5. Local Dynamic Programming Computation: Calculate the maximum path length for each cell.

   • Starting with value 1: g[1] = [(2, 2)], we have no prior larger values, so the length is 1 for rowMax[2] and colMax[2].
   • For value 2: g[2] = [(2, 0), (2, 1)], since they follow value 1, the length for both is 1. Update rowMax[2] to 1.
   • For value 3: g[3] = [(0, 0), (1, 0)], no larger prior values are in the same row or column. The length remains 1 and updates rowMax[0] and rowMax[1].
   • For value 4: g[4] = [(0, 1)], it can only come from (0, 0) which has a value 3. The length is 1 + rowMax[0], so 2. Update colMax[1] with 2.

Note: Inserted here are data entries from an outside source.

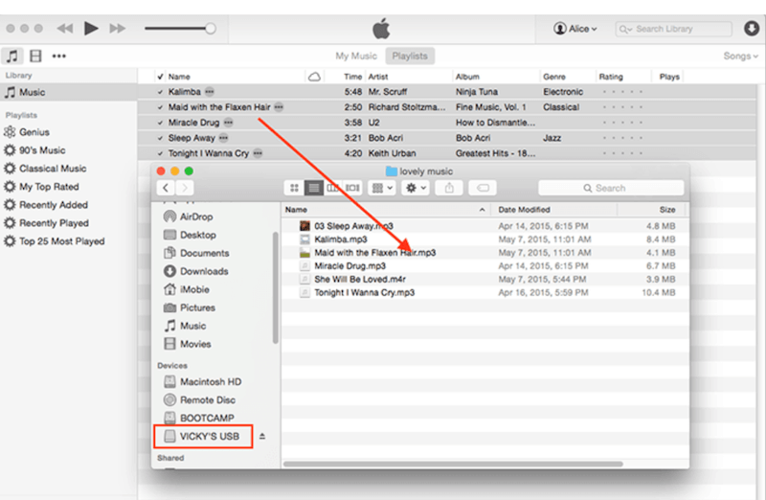The width and height of the screenshot is (766, 500).
Task: Switch Finder to column view
Action: pyautogui.click(x=332, y=188)
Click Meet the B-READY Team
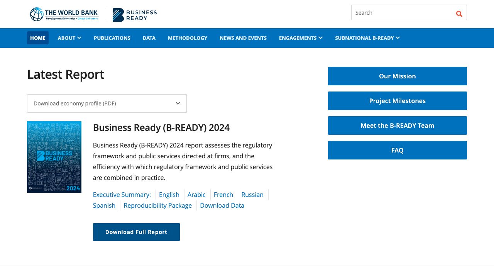 398,125
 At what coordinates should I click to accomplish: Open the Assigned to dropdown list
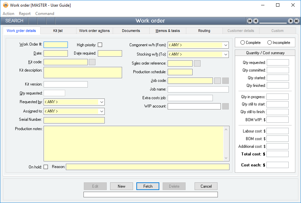pyautogui.click(x=101, y=111)
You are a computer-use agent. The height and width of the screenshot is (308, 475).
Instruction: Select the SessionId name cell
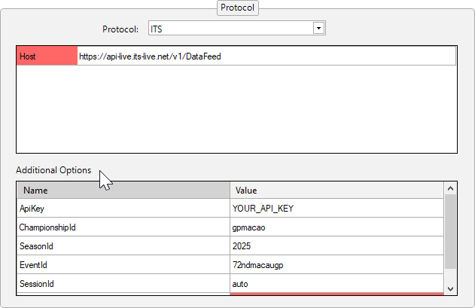[123, 284]
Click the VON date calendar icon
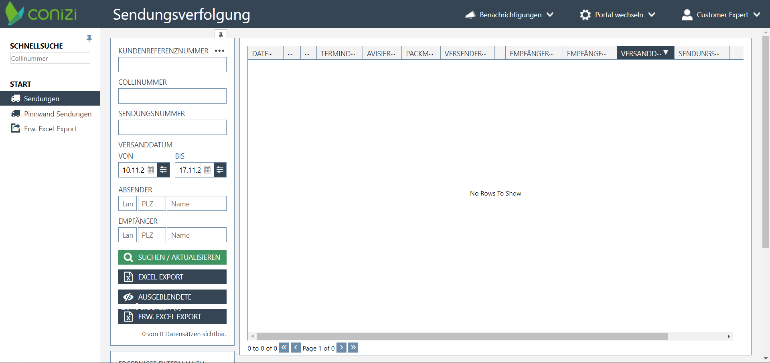Viewport: 770px width, 363px height. (x=151, y=170)
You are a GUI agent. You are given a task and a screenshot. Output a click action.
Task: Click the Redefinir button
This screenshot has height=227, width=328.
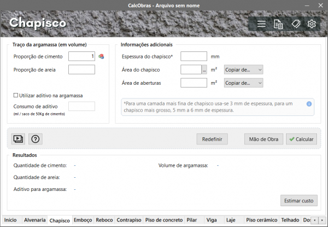pos(212,139)
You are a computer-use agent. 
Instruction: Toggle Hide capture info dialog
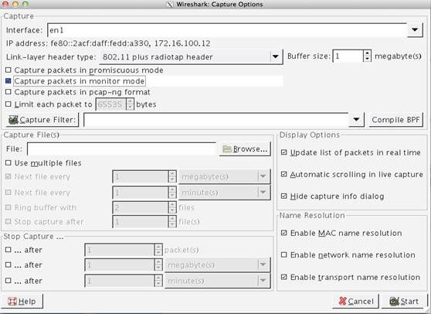point(284,196)
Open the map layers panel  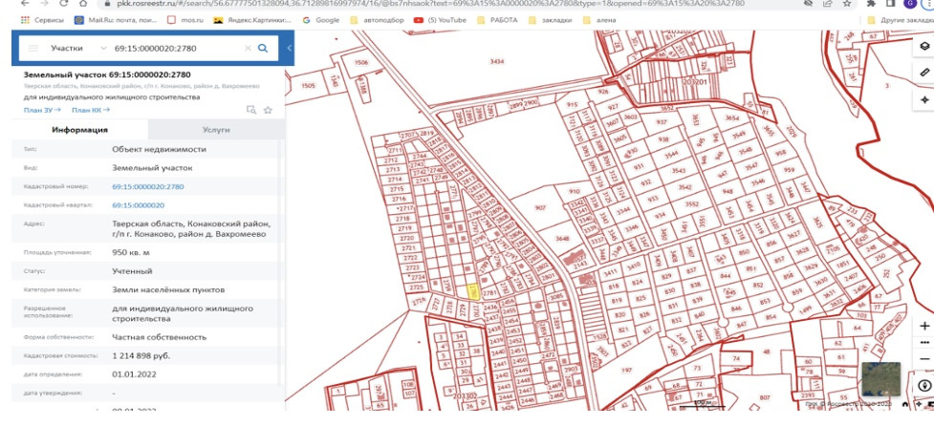(923, 46)
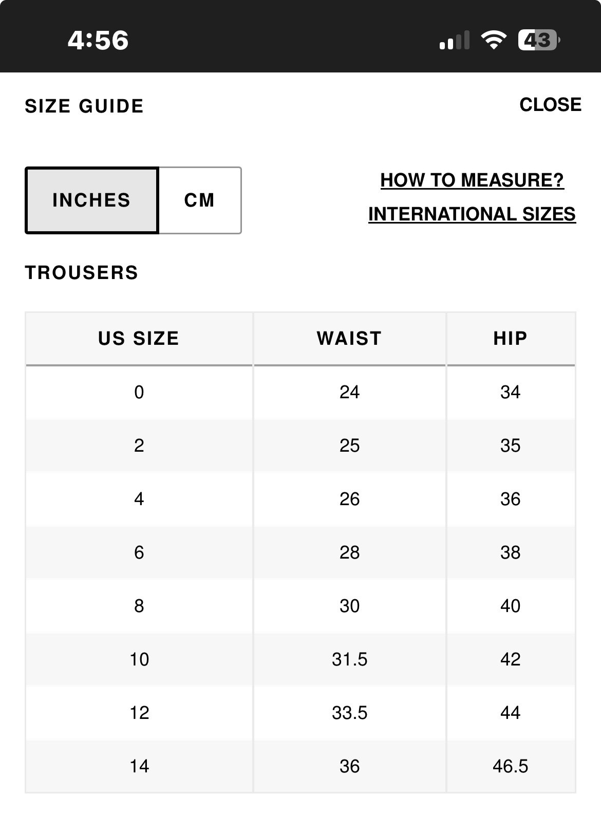
Task: Open the International Sizes link
Action: 472,214
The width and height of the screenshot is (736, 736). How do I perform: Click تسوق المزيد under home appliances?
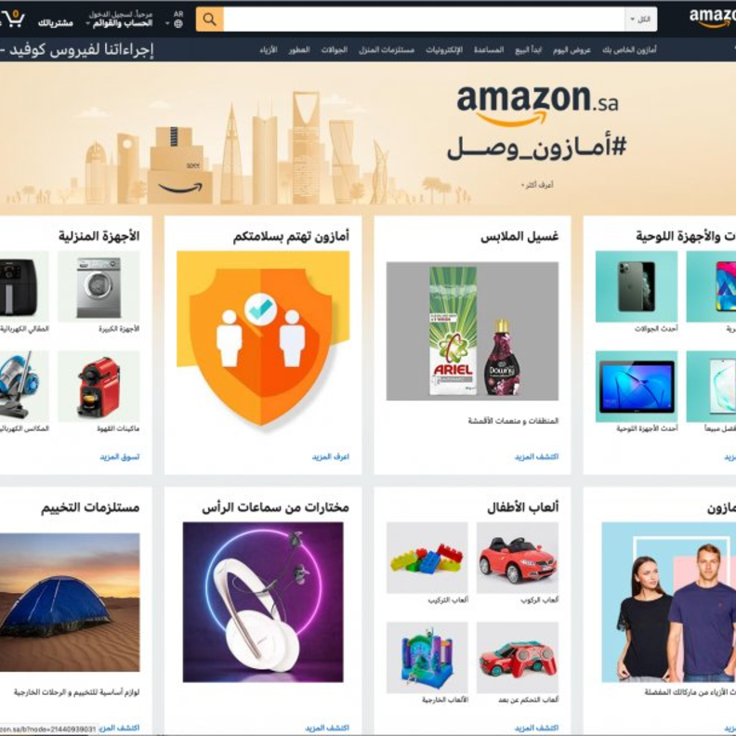point(119,456)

   • For value 5: g[5] = [(0, 2)], could come from (0, 1) which has value 4. The length becomes 1 + colMax[1], so 3. Update colMax[2] with 3.
   • For value 6: g[6] = [(1, 2)], could have moved from (0, 2) with value 5. Therefore, length is 1 + colMax[2], resulting in 4. This is now our ans.

6. Global Maximum Path Update: After processing, rowMax and colMax have been updated with the maximum path lengths as shown during the computation.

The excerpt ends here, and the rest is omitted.